A distinguishing feature of this journal is its focus on various dimensions of language educational policy. Language education policy includes decisions about which languages are to be used as a medium of instruction and/or taught in schools, as well as analysis of these policies within their social, ethnic, religious, political, cultural and economic contexts.
The journal aims to continue its tradition of bringing together solid scholarship on language policy and language education policy from around the world but also to expand its direction into new areas. The editors are very interested in papers that explore language policy not only at national levels but also at the institutional levels of schools, workplaces, families, health services, media and other entities. In particular, we welcome theoretical and empirical papers with sound qualitative or quantitative bases that critically explore how language policies are developed at local and regional levels, as well as on how they are enacted, contested and negotiated by the targets of that policy themselves. We seek papers on the above topics as they are researched and informed through interdisciplinary work within related fields such as education, anthropology, politics, linguistics, economics, law, history, ecology, and geography. We particularly are interested in papers from lesser-covered parts of the world of Africa and Asia.
Specifically we encourage papers in the following areas:
Detailed accounts of promoting and managing language (education) policy (who, what, why, and how) in local, institutional, national and global contexts.

Raw data:

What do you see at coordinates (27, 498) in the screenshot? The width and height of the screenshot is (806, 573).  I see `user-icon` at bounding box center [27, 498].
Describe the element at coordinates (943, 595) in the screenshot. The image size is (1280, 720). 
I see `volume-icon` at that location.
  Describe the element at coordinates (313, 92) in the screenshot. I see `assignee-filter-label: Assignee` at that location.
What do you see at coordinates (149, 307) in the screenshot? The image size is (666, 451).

---

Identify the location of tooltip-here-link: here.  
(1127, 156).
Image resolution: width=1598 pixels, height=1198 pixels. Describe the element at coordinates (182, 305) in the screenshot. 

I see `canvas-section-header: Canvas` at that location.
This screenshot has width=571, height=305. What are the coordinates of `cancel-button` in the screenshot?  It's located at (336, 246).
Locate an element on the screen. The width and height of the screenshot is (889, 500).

---

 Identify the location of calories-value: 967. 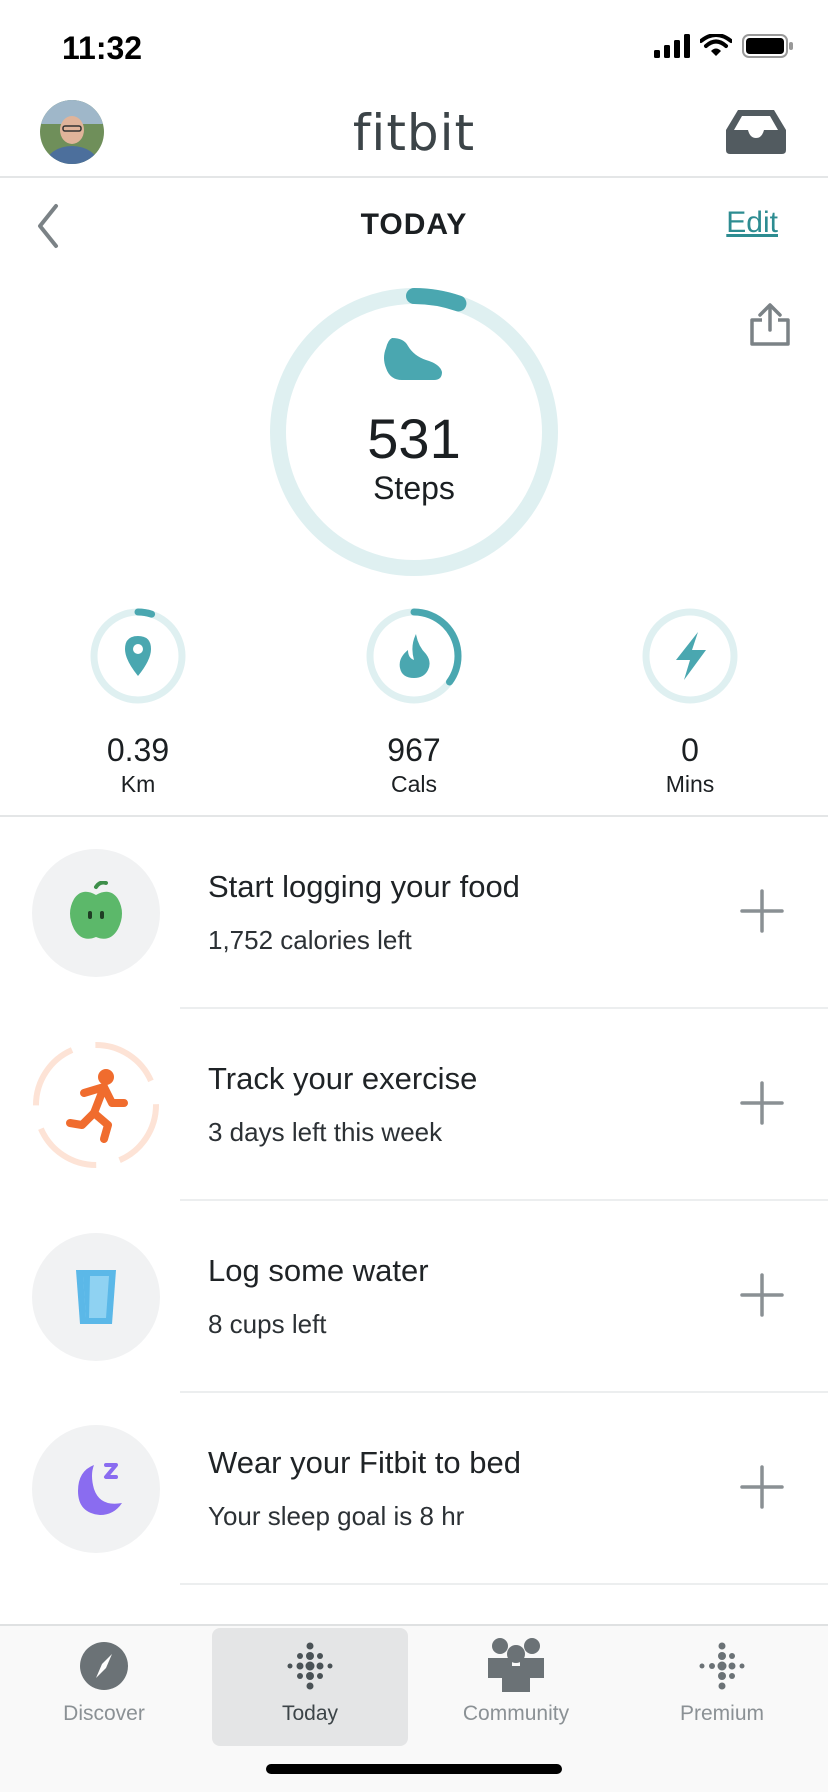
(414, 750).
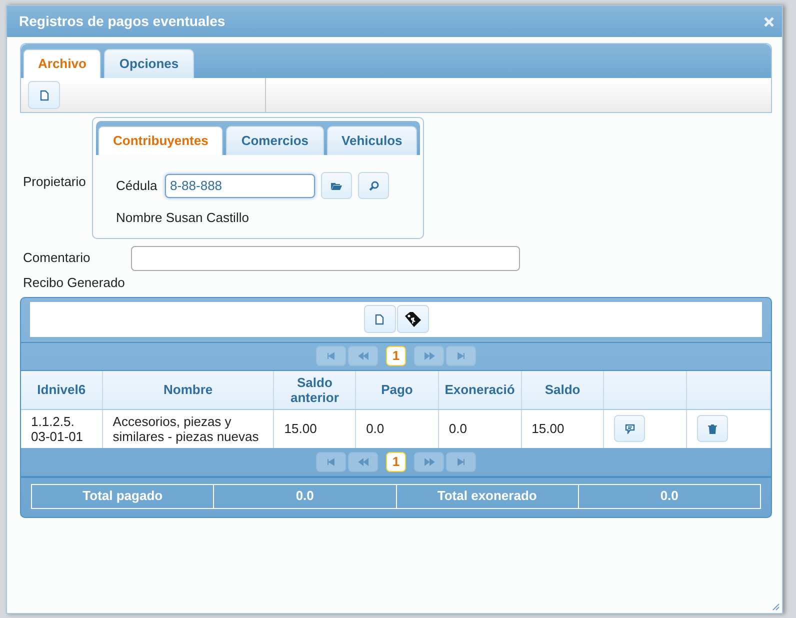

Your instructions:
Resume the journal description on language policy above, picking up after its final line and adding further areas in which papers are encouraged.

Response below:
Research papers on the development, implementation and effects of language policies, including implications for minority and majority languages, endangered languages, lingua francas and linguistic human rights;
Accounts of language policy development and implementation by governments and governmental agencies, non-governmental organizations and business enterprises, with a critical perspective (not only descriptive).
Accounts of attempts made by ethnic, religious and minority groups to establish, resist, or modify language policies (language policies ''from below'');
Theoretically and empirically informed papers addressing the enactment of language policy in public spaces, cyberspace and the broader language ecology (e.g., linguistic landscapes, sociocultural and ethnographic perspectives on language policy);
Review pieces of theory or research that contribute broadly to our understanding of language policy, including of how individual interests and practices interact with policy.
We also welcome proposals for special guest-edited thematic issues on any of the topics above, and short commentaries on topical issues in language policy or reactions to papers published in the journal.